On the 30th of the same month the Germans attacked the Butte of Tahure and retook the summit, capturing 21 officers and 1,215 men. They forced the French back to the southern side of the hill, but they could do no more. Nevertheless, they had eased their position. They could still use the cross-railway for supplying their lines during the winter's lull which was soon to set in.


A correspondent who visited the battlefields of Champagne during the month of September tells us that the ground over which the struggle had raged looked and smelled like a garbage heap. "Over an area as long as from Charing Cross to Hampstead Heath, and as wide as from the Bank to the Marble Arch, the earth is pitted with the craters caused by bursting shells, as is pitted the face of a man who has had the small-pox. Any of these shell-holes was large enough to hold a barrel; many of them would have held a horse; I saw one, caused by the explosion of a mine, which we estimated to be seventy feet deep and twice that in diameter. In the terrific blast that caused it five hundred German soldiers perished."

The battlefield was thickly covered with unexploded shells, hand-grenades, and bombs.
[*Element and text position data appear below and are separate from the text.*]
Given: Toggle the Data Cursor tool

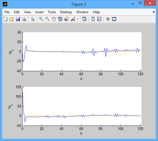Looking at the screenshot, I should pyautogui.click(x=66, y=19).
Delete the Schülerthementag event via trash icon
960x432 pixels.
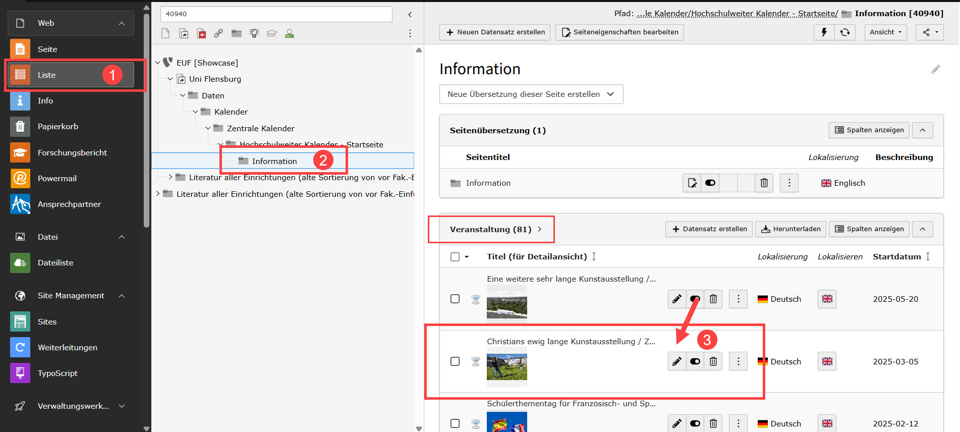713,423

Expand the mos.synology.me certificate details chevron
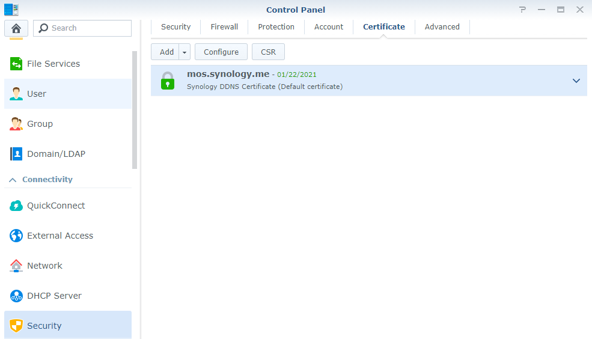point(576,81)
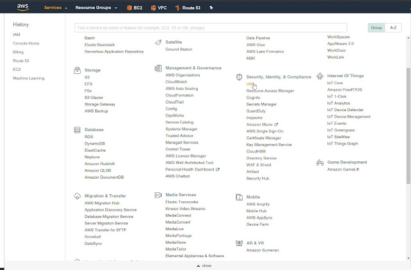The image size is (411, 270).
Task: Click the Internet Of Things icon
Action: [x=320, y=76]
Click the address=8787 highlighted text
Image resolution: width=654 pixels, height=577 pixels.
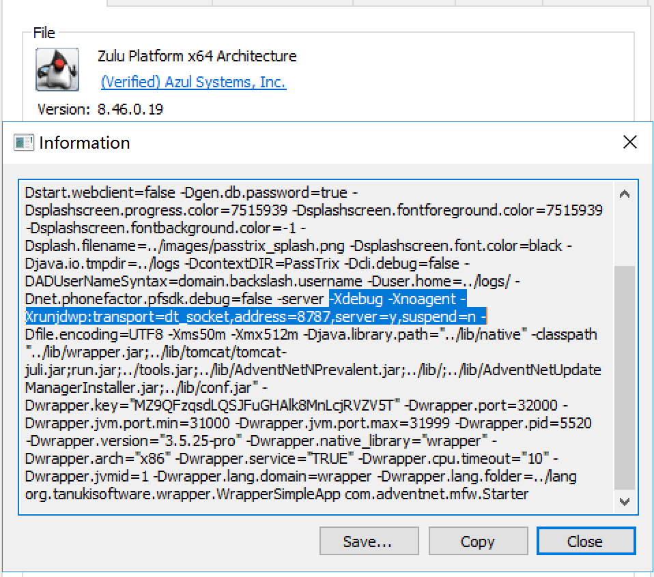click(308, 316)
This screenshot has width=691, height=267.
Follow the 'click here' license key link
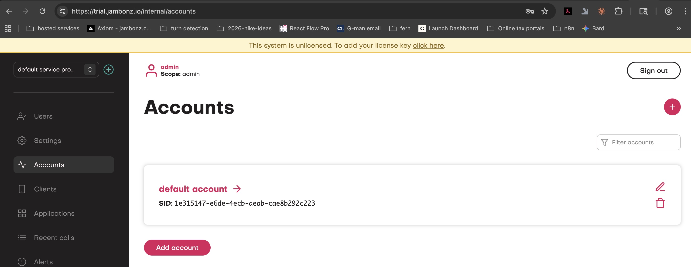click(428, 45)
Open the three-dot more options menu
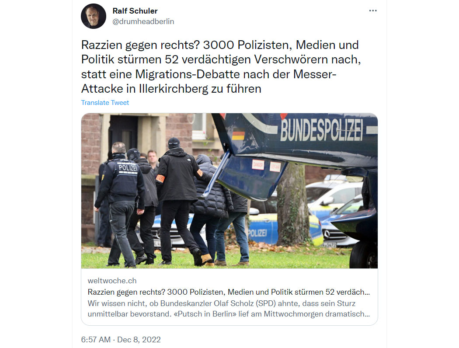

In a captured trench the correspondent saw one of the steel revolving turrets, some six feet high and eight or nine in diameter, in which the Germans had installed a quick-firing gun. The door of the turret was fastened by a chain and padlock, and when burst open the bodies of three Germans were discovered. They had been locked in by their officers, and left to fight and die with no chance of escape.

CHAPTER XLIII.

THE BATTLE OF LOOS.—I.

You will remember that, in order to prevent the Germans from massing their forces to resist the great French offensive in Champagne, the Allies had prepared attacks on other parts of the enemy's line. While the French were pushing forward across the miry downs of Champagne, six separate assaults were launched on the German front between Lens and Ypres—four to the north of the La Bassée Canal and two to the south of it. The four attacks which were made to the north of the canal were merely for the purpose of distracting the enemy's attention; the two attacks which were made to the south of the canal were part of the main movement against the enemy's lines of communication. While the French in Champagne strove to capture the railway by which the Germans maintained themselves in this region, the French and British tried to seize the railway junction of Lens and open a road into the plain of the Scheldt. Had these thrusts from the south and the west fully succeeded, the enemy would have been forced to retire, probably into Belgium.